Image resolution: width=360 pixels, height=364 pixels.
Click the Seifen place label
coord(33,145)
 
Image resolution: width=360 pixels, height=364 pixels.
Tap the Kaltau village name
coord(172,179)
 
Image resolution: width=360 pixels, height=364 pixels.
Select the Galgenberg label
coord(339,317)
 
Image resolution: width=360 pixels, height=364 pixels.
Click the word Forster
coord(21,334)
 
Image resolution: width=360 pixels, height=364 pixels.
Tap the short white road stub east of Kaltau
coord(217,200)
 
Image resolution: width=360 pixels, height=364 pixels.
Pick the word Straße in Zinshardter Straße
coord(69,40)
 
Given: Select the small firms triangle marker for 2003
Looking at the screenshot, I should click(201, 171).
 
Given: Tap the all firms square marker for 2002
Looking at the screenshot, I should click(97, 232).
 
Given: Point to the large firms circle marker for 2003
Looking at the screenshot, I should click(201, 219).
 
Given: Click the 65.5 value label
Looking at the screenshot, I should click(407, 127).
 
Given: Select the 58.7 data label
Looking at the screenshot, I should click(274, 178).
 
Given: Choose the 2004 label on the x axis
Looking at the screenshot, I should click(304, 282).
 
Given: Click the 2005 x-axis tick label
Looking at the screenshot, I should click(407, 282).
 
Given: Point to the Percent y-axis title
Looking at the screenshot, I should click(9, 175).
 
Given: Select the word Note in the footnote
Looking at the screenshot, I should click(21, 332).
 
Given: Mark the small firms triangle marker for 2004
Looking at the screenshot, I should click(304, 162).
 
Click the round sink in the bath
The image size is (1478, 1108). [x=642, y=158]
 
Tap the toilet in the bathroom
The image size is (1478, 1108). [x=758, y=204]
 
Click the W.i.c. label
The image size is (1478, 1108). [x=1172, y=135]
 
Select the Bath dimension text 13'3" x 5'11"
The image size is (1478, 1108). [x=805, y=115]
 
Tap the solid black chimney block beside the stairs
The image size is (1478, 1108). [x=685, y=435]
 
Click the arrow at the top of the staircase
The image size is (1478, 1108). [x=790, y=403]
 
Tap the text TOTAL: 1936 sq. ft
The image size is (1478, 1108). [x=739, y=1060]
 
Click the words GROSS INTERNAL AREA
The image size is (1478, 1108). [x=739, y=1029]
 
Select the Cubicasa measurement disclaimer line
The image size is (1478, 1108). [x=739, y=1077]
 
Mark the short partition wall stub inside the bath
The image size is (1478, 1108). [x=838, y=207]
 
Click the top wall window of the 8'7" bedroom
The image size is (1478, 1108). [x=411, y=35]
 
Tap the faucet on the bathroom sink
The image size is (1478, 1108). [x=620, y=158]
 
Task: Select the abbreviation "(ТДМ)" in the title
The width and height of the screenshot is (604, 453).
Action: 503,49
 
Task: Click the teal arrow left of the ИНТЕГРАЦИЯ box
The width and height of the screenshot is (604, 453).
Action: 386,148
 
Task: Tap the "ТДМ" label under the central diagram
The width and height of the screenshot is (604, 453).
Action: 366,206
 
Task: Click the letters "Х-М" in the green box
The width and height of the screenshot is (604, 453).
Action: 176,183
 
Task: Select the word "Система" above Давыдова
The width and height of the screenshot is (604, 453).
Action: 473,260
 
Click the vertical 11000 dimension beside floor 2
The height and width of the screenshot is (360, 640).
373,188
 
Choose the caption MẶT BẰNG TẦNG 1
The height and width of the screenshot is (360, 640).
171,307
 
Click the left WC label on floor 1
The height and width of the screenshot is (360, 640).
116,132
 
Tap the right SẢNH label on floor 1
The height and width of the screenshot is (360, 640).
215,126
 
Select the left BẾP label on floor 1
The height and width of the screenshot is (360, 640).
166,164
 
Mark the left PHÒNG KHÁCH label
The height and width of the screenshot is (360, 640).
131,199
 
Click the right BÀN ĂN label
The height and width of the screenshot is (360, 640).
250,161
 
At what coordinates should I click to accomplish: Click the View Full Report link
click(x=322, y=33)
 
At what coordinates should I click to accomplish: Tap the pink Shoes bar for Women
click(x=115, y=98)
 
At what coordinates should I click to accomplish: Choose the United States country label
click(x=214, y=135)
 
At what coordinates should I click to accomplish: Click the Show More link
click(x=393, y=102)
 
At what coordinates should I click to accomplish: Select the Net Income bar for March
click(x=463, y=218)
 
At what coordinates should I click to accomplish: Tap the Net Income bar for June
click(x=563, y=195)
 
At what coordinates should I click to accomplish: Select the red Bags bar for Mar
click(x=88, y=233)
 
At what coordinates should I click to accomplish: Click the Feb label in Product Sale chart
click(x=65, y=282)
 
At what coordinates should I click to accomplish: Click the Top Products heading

┄┄┄┄┄┄

### What is expected
Rewrite the listing between the lines holding "Click the W.i.c. label" and "The image size is (1478, 1108). [x=620, y=158]", inclusive, as a Markdown table with the columns Row and Line, leaving out blank lines.

### Full answer
| Row | Line |
|---|---|
| 1 | Click the W.i.c. label |
| 2 | The image size is (1478, 1108). [x=1172, y=135] |
| 3 | Select the Bath dimension text 13'3" x 5'11" |
| 4 | The image size is (1478, 1108). [x=805, y=115] |
| 5 | Tap the solid black chimney block beside the stairs |
| 6 | The image size is (1478, 1108). [x=685, y=435] |
| 7 | Click the arrow at the top of the staircase |
| 8 | The image size is (1478, 1108). [x=790, y=403] |
| 9 | Tap the text TOTAL: 1936 sq. ft |
| 10 | The image size is (1478, 1108). [x=739, y=1060] |
| 11 | Click the words GROSS INTERNAL AREA |
| 12 | The image size is (1478, 1108). [x=739, y=1029] |
| 13 | Select the Cubicasa measurement disclaimer line |
| 14 | The image size is (1478, 1108). [x=739, y=1077] |
| 15 | Mark the short partition wall stub inside the bath |
| 16 | The image size is (1478, 1108). [x=838, y=207] |
| 17 | Click the top wall window of the 8'7" bedroom |
| 18 | The image size is (1478, 1108). [x=411, y=35] |
| 19 | Tap the faucet on the bathroom sink |
| 20 | The image size is (1478, 1108). [x=620, y=158] |